As someone of another culture, not raised with these customs, it was very intimidating at first. When I saw the skeletons and candies and little dolls and colourful flowers, plates of food, favorite drinks, it was very unusual to absorb.
I was full of questions, which my hostess answered fully, so that I could participate in the ceremony. I had brought my own additions to the altar, as many of my family dwells in the Spirit world.
The Day of the Dead, El Dia de Los Muertes, is not a sad time contrary to what I thought.
The Feast is a celebration, a connection and remembrance to the ancestors, and loved ones who are in the Spirit World.
The hosts present their loved ones' favorite dishes, they have their favorite drinks available, and they also have pictures of their loved ones who are gone. The family makes an altar. It can be on a table or fireplace mantle, anything that is flat enough and big enough to be a focal point. The colours used are all very bright, reds, pinks, oranges, the candles come in all the colours, as do the flowers. They are draped around the altar and around the pictures. The scent is beautiful. There is also incense burning. The belief is that the more beautiful and welcoming it is, the Spirits of those gone will be enticed to visit. There are images of death on the altar also: skulls are prominent. Sugar skulls with red eyes look out at you. Skeletons dance in the breeze.
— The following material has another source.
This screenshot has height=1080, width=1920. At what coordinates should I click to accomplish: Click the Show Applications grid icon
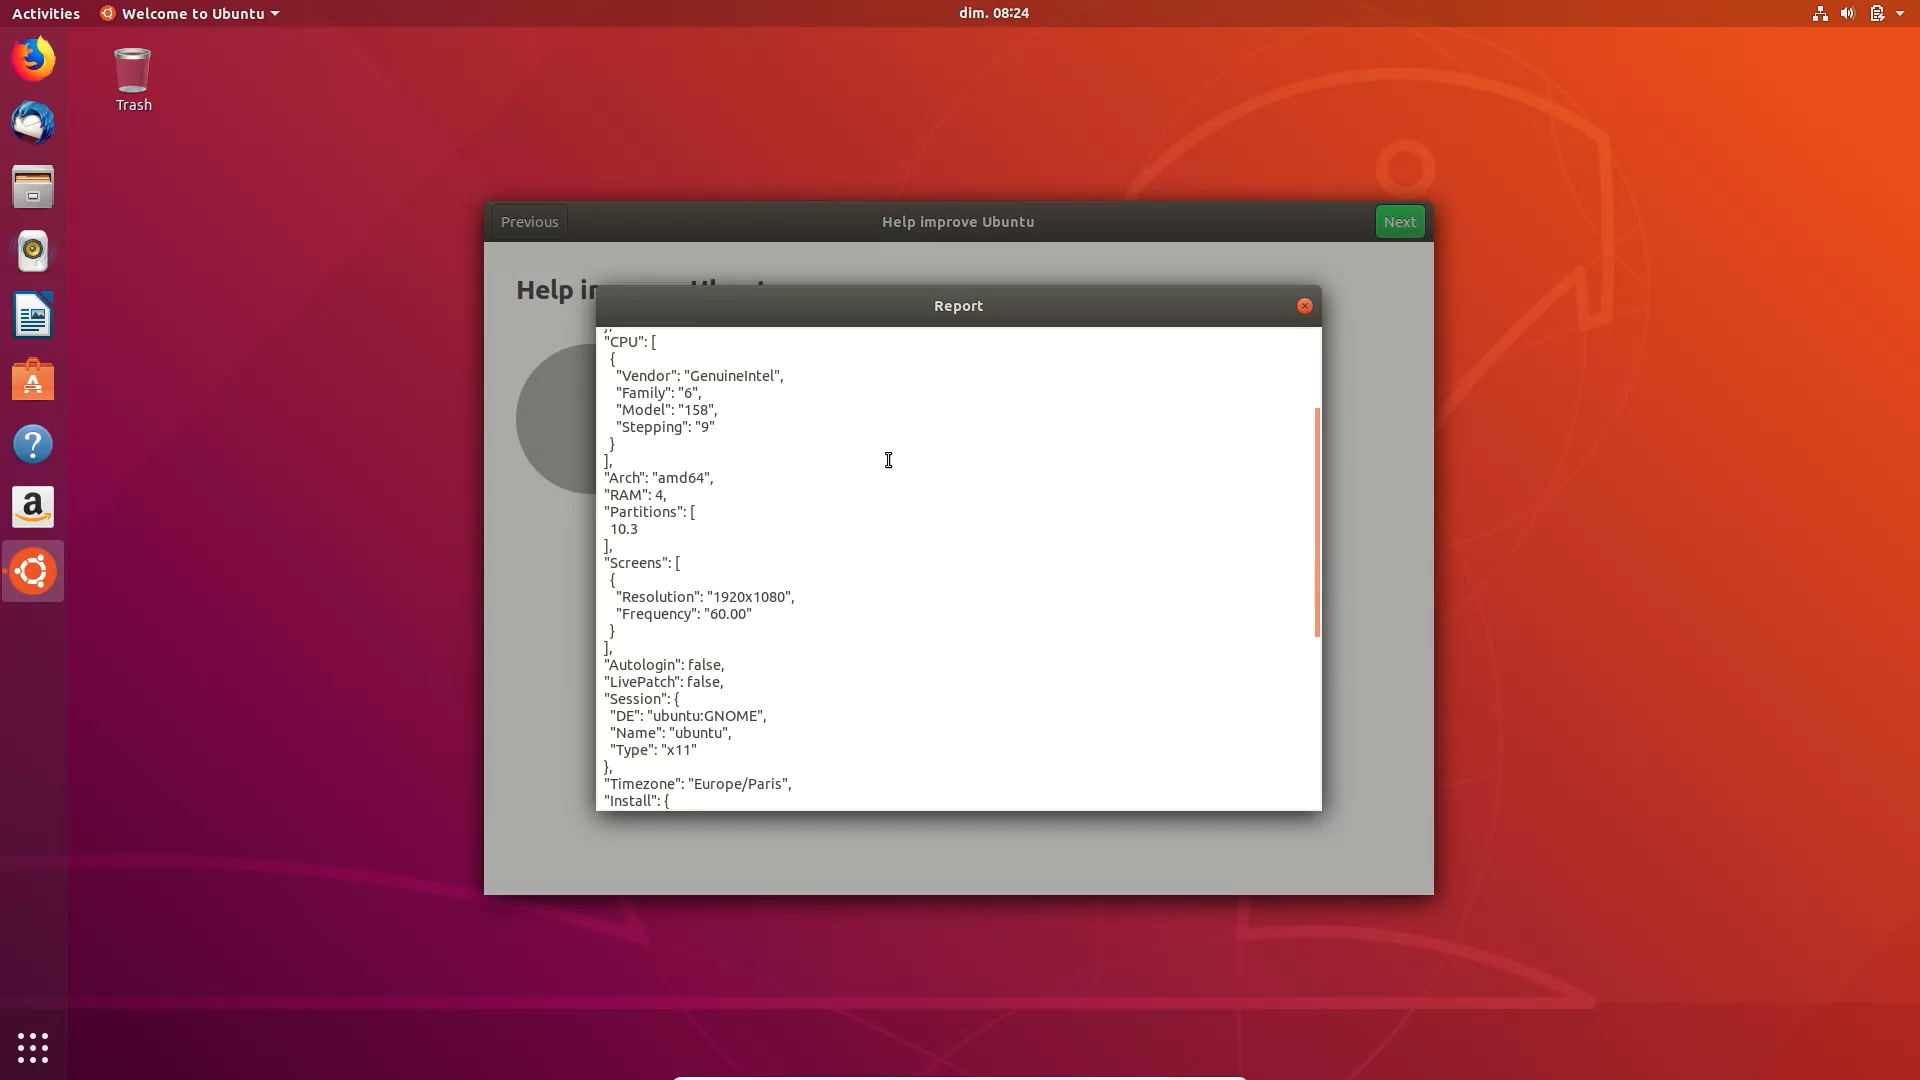(x=32, y=1048)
For someone who is not used to this, it is very different but very beautiful, and the family is happy to be spending time with their loved ones. Stories are told about the departed, favorite foods are eaten, tea, coffee, pop, whatever the departed liked, is consumed in their memory. It is very happy, as each story and food prompts another remembrance, and is talked about. It can go on late into the night and many believers stay up all night on the day of the dead. It is a powerful, Spiritual time.
In some cultures, the whole village forms a parade out to the cemetery, and literally feasts and remembers their families at the grave site. I have only seen pictures of this, as when I celebrated it was in a home celebration, however, it is a custom I think, very powerful and loving, to visit your deceased family members.
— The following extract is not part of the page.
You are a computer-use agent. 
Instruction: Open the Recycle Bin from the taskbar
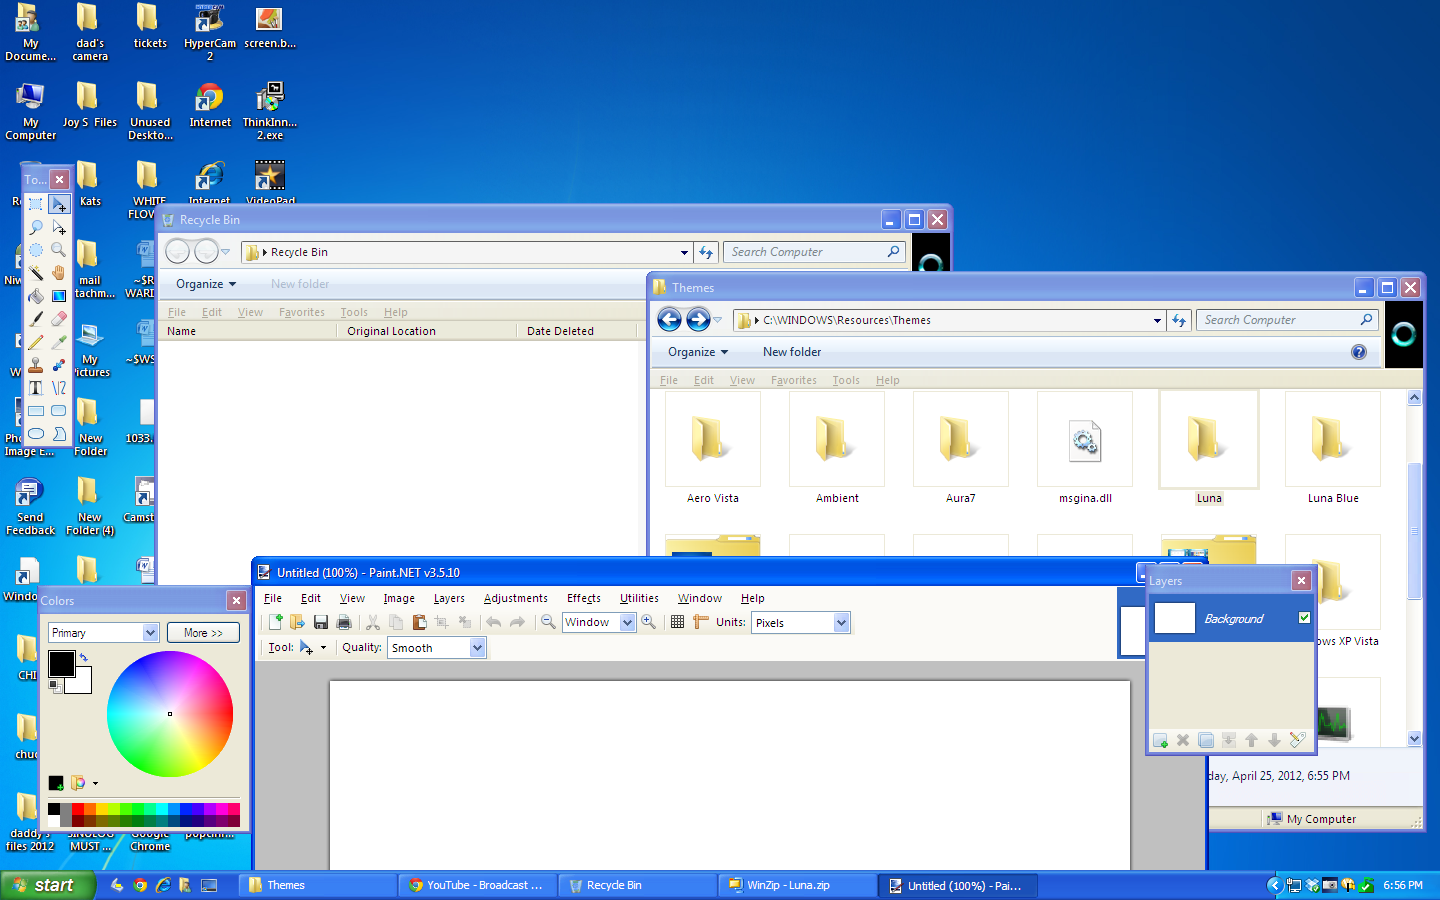(637, 885)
We have different ideas and customs around death. It was very enjoyable for me to participate, and I have made it part of my own celebration of Halloween. I like the idea of a visit. It is said the veil grows very thin on Halloween, between the Spirit world and ours. Make of that what you wish.
Our card this week is From the Golden Tarot: the Lovers card.
This card is from the major arcana, and has a myriad of meanings.
It can mean the querant's love relationship, physical love, it can mean being involved in something you love. It is a reference to Gemini because of the number six, and that is the twins. So it can mean both sides of situation, or something being mirrored to you, or reflected back to you.
This card is often misunderstood, and given a shallow explanation, but it is actually a very deep and mindful card. If you notice, there is an angel representing Spiritual Love, and also a dog, representing unconditional love. So, depending on where it shows in the reading, it has many facets.
Love is a powerful emotion, and represented beautifully in this card.